Reliable sources in both Kenya and Tanzania, however, pointed out that the timing of the case is indicative of the plaintiff’s thinly-concealed attempt to throw the proverbial spanner into the works of the imminent IPO. The shareholders of Precision Air were planning to launch the IPO shortly, and the Dar es Salaam stock exchange would likely have to halt the process while “winding up proceedings” were before court, and only restore the IPO to the market once the case has been resolved.
There is wild speculation as to what or who may be behind this legal case, timed with the final stage ahead of the planned IPO, and most speculation goes into the direction of attempting to cause maximum damage to Precision Air’s reputation – which if true and proven, could make for yet another interesting case in court, should Precision Air seek legal redress and compensation.
Kenya Airways, presently holding some 49 percent in the airline, and according to past information, is aiming to reduce their share to about 30 percent after the IPO has been launched. Sources from Nairobi, however, have maintained that the commercial cooperation between the two airlines would not only be maintained but more likely increased further in the coming months and years.
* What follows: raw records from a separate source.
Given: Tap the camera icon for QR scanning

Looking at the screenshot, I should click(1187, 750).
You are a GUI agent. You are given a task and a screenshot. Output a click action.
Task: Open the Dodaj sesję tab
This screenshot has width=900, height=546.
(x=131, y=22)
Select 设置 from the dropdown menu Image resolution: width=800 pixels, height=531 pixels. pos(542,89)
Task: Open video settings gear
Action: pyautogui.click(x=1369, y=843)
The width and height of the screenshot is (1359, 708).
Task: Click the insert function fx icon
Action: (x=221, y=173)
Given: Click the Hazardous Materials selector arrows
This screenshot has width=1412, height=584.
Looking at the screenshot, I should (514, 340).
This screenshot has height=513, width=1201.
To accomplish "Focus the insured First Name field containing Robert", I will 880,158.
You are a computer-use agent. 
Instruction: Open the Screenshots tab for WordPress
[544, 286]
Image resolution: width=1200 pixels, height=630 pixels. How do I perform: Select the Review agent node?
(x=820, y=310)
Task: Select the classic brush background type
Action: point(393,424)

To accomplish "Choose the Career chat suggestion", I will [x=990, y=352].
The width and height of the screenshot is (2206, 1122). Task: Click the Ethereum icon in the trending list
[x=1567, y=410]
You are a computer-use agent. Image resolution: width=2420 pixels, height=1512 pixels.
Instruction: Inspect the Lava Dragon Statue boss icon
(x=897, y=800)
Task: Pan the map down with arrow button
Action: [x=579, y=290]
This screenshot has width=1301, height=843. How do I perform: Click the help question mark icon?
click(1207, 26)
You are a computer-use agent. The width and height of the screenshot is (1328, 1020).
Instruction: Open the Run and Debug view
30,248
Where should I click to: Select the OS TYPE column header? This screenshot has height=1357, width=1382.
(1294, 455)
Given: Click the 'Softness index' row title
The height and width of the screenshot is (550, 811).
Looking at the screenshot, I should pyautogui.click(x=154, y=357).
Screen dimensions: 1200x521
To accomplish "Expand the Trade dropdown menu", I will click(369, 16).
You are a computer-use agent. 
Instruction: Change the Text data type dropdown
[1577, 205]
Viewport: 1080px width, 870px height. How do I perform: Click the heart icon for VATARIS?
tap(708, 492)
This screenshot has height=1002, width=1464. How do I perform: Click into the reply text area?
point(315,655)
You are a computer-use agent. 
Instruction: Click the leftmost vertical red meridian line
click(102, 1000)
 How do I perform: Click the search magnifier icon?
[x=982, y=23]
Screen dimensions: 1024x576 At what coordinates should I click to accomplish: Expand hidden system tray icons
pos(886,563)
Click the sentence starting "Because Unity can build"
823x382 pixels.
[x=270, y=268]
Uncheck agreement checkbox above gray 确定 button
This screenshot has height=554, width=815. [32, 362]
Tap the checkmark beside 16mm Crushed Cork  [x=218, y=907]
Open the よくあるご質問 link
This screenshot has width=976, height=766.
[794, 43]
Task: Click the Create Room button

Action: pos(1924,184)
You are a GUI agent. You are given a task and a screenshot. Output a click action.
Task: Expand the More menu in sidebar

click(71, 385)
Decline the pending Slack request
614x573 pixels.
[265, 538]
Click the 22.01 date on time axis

Precision has become Tanzania’s number one airline, partly due to the rapid decline of national flag carrier Air Tanzania, and also because of the well-planned fleet and network expansion, which saw several brand-new ATR aircraft join the fleet over the past few years. The airline connects all major airports in Tanzania with the commercial capital of Dar es Salaam and also operates regular flights into the region, many of which are codeshared with Kenya Airways.